Calendar

Sep
27
Wed
2023
IBIIS & AIMI Seminar: Negar Golestani, PhD & Jean Benoit Delbrouck, PhD @ Li Ka Shing, LK120 - Zoom Details on IBIIS website
Sep 27 @ 2:00 pm – 3:00 pm

Negar Golestani, PhD
Postdoctoral Research Fellow
Department of Radiology
Stanford University

Title: AI in Radiology-Pathology Fusion Towards Precise Breast Cancer Detection

Abstract: Breast cancer is a global public health concern with various treatment options based on tumor characteristics. Pathological examination of excised tissue after surgery provides important information for treatment decisions. This pathology processing involving the manual selection of representative sections for histological examination is time-consuming and subjective, which can lead to potential sampling errors. Accurately identifying residual tumors is a challenging task, which highlights the need for systematic or assisted methods. Radiology-pathology registration is essential for developing deep-learning algorithms to automate cancer detection on radiology images. However, aligning faxitron and histopathology images is difficult due to content and resolution differences, tissue deformation, artifacts, and imprecise correspondence. We propose a novel deep learning-based pipeline for affine registration of faxitron images (x-ray representations of macrosections of ex-vivo breast tissue) with their corresponding histopathology images. Our model combines convolutional neural networks (CNN) and vision transformers (ViT), capturing local and global information from the entire tissue macrosection and its segments. This integrated approach enables simultaneous registration and stitching of image segments, facilitating segment-to-macrosection registration through a puzzling-based mechanism. To overcome the limitations of multi-modal ground truth data, we train the model using synthetic mono-modal data in a weakly supervised manner. The trained model successfully performs multi-modal registration, outperforms existing baselines, including deep learning-based and iterative models, and is approximately 200 times faster than the iterative approach. The application of proposed registration method allows for the precise mapping of pathology labels onto radiology images, thereby establishing ground truth labels for training classification and detection models on radiological data. This work bridges the gap in current research and clinical workflow, offering potential improvements in efficiency and accuracy for breast cancer evaluation and streamlining pathology workflow.

Jean Benoit Delbrouck, PhD
Research Scientist
Department of Radiology
Stanford University

Title: Generating Accurate and Factually Correct Medical Text
Abstract: Generating factually correct medical text is of utmost importance due to several reasons. Firstly, patient safety is heavily dependent on accurate information as medical decisions are often made based on the information provided. Secondly, trust in AI as a reliable tool in the medical field is essential, and this trust can only be established by generating accurate and reliable medical text. Lastly, medical research also relies heavily on accurate information for meaningful results.

● **PROBLEM SET**:
[1] In the seminar announcement, how much faster is the proposed registration model than the iterative approach?
[2] Sum up the seminar announcement in two sentences.
You won't need the records for this work.

● **RAW DATA**:
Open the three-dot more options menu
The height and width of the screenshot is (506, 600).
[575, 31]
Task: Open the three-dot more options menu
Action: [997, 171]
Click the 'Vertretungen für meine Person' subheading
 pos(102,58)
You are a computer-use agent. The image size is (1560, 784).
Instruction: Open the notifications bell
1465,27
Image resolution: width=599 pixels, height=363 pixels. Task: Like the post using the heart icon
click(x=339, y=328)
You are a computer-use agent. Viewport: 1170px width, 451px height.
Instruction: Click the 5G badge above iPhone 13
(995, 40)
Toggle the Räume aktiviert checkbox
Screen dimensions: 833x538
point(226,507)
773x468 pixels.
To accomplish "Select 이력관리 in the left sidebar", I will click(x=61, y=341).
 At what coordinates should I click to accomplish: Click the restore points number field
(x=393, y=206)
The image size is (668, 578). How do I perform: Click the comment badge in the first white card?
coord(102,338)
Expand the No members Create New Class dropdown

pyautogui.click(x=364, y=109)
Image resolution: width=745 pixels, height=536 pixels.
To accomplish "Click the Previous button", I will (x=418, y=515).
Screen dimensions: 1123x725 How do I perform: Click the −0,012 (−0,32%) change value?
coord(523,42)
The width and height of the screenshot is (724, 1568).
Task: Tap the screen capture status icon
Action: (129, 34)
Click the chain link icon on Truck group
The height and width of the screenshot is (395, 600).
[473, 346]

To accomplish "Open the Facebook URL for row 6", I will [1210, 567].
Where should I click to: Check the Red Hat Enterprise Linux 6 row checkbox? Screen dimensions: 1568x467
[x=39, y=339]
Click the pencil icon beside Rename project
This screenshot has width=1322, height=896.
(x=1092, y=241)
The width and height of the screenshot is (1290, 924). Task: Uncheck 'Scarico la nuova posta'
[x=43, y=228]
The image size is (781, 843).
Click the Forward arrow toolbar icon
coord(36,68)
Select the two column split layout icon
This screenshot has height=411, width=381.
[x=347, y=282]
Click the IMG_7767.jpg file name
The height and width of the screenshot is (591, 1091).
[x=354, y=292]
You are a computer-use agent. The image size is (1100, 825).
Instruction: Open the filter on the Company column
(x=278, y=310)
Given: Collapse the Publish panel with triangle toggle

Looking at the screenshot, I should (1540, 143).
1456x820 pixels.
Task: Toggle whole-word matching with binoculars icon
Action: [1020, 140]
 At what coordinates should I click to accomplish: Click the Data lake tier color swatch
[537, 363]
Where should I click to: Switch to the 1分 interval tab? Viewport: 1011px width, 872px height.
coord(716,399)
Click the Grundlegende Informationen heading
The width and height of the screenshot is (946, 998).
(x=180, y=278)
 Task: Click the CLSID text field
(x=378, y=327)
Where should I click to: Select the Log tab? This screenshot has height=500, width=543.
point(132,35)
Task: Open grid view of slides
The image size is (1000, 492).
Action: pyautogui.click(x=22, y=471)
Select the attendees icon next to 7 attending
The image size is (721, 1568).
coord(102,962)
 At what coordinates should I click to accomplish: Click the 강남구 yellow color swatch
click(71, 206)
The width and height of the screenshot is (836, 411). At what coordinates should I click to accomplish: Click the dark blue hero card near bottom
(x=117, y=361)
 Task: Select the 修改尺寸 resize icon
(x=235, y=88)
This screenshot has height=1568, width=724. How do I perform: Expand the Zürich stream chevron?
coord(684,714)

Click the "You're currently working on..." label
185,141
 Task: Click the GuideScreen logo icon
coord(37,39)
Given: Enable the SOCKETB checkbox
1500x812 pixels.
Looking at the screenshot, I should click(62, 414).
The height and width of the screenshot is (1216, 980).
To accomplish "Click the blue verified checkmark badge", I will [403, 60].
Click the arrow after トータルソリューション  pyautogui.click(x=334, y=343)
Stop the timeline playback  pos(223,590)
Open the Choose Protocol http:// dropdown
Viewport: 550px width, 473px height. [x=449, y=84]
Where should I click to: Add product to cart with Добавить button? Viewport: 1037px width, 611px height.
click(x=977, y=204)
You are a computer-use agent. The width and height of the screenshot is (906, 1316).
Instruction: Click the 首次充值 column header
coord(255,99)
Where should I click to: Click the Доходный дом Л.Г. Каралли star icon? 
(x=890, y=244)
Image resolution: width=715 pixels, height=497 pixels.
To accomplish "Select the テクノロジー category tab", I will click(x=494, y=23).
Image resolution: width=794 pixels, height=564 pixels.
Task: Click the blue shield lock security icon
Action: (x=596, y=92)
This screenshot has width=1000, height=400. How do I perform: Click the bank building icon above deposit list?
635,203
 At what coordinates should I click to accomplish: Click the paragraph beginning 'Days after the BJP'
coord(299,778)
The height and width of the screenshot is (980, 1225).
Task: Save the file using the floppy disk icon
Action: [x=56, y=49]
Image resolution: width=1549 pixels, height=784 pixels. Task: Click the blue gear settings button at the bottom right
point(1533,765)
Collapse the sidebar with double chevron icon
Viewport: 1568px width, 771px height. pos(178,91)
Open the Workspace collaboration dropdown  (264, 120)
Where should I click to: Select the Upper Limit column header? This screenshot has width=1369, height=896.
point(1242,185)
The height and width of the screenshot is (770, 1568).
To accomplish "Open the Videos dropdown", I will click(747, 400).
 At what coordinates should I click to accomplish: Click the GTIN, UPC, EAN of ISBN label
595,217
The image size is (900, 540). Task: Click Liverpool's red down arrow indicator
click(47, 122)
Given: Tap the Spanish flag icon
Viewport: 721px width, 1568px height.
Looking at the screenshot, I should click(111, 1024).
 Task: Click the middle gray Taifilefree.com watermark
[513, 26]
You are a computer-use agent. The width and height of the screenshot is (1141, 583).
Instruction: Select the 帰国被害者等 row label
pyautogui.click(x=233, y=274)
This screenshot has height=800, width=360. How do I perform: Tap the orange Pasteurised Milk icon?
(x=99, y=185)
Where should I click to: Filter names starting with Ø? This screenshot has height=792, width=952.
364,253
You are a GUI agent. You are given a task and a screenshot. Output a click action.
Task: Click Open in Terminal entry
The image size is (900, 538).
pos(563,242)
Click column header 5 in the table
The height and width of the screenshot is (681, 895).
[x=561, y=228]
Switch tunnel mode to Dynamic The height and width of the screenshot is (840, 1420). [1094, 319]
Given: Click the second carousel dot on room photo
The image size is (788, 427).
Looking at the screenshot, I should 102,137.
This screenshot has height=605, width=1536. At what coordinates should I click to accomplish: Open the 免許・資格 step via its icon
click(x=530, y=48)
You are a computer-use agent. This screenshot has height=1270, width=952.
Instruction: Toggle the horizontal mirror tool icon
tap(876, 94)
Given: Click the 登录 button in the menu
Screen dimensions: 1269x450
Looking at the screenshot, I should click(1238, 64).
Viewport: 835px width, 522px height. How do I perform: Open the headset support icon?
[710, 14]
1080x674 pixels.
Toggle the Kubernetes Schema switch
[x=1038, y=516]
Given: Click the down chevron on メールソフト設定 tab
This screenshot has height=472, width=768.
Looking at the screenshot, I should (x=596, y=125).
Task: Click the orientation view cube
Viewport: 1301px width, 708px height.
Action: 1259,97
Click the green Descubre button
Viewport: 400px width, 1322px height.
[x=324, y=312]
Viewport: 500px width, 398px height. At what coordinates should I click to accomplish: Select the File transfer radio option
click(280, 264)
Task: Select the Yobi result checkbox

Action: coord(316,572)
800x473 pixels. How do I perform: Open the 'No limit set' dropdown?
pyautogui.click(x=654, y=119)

● **ANSWERS**:
[1] About 200 times faster.

[2] An IBIIS & AIMI seminar is set for Wednesday, September 27, 2023, from 2:00 to 3:00 pm at Li Ka Shing, LK120, with talks by Negar Golestani and Jean Benoit Delbrouck of the Department of Radiology at Stanford University. Golestani will present a deep learning method that aligns faxitron images with their matching histopathology images to help detect breast cancer, and Delbrouck will speak on generating accurate and factually correct medical text.